The article details how a viable evidence-based regulation was conceived, developed, passed and implemented by the Boston Public Health Commission. It follows up on a study published in Tobacco Control earlier this year by Li et. al. which found that the 2012 Boston regulation that set minimum pricing and packaging requirements for cigars has reduced youth access to fruit-flavored cigars that are often a gateway to tobacco use at an early age.
“Since adoption of the Boston regulation, 133 additional municipalities in Massachusetts have adopted the regulation as of Oct. 25, 2016,” said Cheryl Sbarra, JD, senior staff attorney for the Massachusetts Association of Health Boards, and co-principal investigator of the study.
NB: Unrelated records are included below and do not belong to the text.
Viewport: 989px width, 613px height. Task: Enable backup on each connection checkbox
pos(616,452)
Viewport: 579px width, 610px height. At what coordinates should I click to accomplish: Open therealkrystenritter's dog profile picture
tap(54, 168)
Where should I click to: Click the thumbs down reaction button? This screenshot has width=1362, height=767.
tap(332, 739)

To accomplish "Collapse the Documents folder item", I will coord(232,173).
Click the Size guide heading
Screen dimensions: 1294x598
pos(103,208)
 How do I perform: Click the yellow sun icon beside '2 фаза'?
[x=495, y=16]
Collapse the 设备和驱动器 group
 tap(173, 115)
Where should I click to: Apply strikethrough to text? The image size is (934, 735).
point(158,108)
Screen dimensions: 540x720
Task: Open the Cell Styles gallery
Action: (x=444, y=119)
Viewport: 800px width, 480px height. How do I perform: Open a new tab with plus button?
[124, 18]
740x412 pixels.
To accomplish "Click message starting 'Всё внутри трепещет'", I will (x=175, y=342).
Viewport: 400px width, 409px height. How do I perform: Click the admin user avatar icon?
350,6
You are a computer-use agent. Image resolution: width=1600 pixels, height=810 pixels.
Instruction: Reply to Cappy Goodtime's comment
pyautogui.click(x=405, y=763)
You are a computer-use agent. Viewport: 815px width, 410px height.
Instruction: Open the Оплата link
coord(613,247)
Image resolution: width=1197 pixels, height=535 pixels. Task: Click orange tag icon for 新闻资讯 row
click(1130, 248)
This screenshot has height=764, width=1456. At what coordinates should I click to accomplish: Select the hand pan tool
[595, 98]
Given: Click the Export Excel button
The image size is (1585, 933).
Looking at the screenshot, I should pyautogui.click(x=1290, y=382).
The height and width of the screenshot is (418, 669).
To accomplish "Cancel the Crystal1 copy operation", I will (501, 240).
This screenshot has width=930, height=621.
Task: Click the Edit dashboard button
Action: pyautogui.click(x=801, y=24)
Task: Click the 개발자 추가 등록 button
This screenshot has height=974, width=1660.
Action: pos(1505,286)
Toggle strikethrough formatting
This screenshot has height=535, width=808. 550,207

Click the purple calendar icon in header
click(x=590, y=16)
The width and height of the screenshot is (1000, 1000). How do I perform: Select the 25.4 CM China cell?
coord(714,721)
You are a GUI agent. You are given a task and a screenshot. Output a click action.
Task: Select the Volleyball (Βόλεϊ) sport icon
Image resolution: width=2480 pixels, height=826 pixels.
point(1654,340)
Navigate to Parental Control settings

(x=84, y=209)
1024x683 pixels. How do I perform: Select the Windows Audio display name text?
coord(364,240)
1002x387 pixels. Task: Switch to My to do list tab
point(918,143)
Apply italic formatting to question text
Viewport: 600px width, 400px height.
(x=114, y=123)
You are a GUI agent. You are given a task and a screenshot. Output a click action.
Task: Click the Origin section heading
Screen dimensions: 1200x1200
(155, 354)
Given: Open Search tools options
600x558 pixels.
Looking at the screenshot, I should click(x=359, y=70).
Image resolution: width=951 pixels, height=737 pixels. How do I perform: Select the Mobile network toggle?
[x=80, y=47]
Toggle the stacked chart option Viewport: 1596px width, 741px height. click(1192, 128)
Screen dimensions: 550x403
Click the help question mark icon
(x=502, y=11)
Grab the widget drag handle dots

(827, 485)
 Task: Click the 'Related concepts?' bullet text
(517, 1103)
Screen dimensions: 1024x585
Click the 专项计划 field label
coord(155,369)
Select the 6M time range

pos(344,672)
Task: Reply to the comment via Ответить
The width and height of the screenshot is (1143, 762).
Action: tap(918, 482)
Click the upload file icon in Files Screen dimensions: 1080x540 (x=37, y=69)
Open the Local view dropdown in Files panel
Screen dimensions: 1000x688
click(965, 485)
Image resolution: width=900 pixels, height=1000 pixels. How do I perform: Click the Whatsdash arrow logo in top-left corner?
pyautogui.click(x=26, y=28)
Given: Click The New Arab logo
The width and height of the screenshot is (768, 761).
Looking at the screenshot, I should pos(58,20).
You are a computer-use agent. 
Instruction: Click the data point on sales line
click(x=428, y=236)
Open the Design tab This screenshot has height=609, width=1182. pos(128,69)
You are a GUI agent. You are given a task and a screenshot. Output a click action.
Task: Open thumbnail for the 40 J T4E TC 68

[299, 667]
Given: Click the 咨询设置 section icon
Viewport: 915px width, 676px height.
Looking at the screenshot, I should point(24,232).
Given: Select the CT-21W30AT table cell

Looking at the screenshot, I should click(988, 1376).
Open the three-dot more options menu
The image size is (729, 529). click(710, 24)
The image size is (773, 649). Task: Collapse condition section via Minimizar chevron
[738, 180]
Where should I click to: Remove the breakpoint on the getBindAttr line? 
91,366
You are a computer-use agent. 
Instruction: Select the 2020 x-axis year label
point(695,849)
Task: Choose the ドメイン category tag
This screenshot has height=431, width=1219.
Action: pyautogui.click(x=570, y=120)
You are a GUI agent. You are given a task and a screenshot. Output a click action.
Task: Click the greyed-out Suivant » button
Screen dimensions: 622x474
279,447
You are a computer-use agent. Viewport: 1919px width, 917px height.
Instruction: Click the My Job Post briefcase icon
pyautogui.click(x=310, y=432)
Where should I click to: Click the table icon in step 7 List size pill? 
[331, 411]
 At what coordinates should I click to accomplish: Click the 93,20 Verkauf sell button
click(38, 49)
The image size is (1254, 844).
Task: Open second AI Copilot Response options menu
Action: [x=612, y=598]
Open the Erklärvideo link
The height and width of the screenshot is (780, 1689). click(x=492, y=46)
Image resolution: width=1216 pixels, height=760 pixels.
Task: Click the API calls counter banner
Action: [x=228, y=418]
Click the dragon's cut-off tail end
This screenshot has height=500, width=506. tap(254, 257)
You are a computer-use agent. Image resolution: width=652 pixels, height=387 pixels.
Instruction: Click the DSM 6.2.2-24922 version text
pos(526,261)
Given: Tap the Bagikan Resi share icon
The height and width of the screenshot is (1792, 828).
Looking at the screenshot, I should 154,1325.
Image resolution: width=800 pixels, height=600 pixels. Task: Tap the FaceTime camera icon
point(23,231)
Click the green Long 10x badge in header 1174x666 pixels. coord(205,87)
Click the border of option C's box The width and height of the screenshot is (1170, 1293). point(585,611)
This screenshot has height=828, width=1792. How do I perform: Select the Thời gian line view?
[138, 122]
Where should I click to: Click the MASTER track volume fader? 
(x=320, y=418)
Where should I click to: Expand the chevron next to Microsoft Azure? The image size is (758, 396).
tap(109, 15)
The agency is tracking the municipalities that have adopted such regulations across the commonwealth.
Boston’s first cigar-packaging regulation has produced promising results, as evidenced by increases in mean sale price, substantial decreases in the number of retailers selling single cigars, and reductions in disparities (by neighborhood, race and income) in young people’s access to cigars in neighborhood retail stores.
“We are encouraged by further evidence that thoughtful and targeted tobacco regulations have a significant impact on the number of teens and children who have access to tobacco,” said Monica Valdes Lupi, JD, MPH, executive director of the Boston Public Health Commission. “The 2012 regulations have helped prevent many Boston youth from trying tobacco products during their teen years, significantly reducing their chances of becoming addicted to cigarettes in adulthood.”
The authors conclude that rulings like the Boston cigar packaging regulation have significant public health implications. "Together, a city and its residents can marshal their collective will to create effective local public health laws that protect young people from the harm of tobacco products,” they wrote.